◆ Task description
Retype all of the material below with every character unchanged.

◆ Source records
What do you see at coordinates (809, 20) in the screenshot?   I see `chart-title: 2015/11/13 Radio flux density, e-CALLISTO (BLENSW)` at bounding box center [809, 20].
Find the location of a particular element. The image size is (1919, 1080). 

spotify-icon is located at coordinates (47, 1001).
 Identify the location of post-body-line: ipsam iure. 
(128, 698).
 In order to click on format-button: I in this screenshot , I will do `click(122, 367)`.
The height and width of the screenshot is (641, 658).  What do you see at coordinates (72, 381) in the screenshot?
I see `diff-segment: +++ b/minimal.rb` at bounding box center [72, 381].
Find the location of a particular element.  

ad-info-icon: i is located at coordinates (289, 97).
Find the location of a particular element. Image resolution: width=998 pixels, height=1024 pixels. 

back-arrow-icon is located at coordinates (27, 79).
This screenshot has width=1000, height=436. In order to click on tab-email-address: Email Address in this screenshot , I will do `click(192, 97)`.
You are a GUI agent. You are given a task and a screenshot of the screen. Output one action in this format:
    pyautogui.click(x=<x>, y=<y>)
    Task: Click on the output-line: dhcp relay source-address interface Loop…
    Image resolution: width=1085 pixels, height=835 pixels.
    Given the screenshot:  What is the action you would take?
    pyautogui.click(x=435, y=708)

◆ Solution to this task
What do you see at coordinates (809, 20) in the screenshot?   I see `chart-title: 2015/11/13 Radio flux density, e-CALLISTO (BLENSW)` at bounding box center [809, 20].
Find the location of a particular element. The image size is (1919, 1080). 

spotify-icon is located at coordinates (47, 1001).
 Identify the location of post-body-line: ipsam iure. 
(128, 698).
 In order to click on format-button: I in this screenshot , I will do `click(122, 367)`.
The height and width of the screenshot is (641, 658).  What do you see at coordinates (72, 381) in the screenshot?
I see `diff-segment: +++ b/minimal.rb` at bounding box center [72, 381].
Find the location of a particular element.  

ad-info-icon: i is located at coordinates (289, 97).
Find the location of a particular element. Image resolution: width=998 pixels, height=1024 pixels. 

back-arrow-icon is located at coordinates (27, 79).
This screenshot has width=1000, height=436. In order to click on tab-email-address: Email Address in this screenshot , I will do `click(192, 97)`.
You are a GUI agent. You are given a task and a screenshot of the screen. Output one action in this format:
    pyautogui.click(x=<x>, y=<y>)
    Task: Click on the output-line: dhcp relay source-address interface Loop…
    Image resolution: width=1085 pixels, height=835 pixels.
    Given the screenshot:  What is the action you would take?
    pyautogui.click(x=435, y=708)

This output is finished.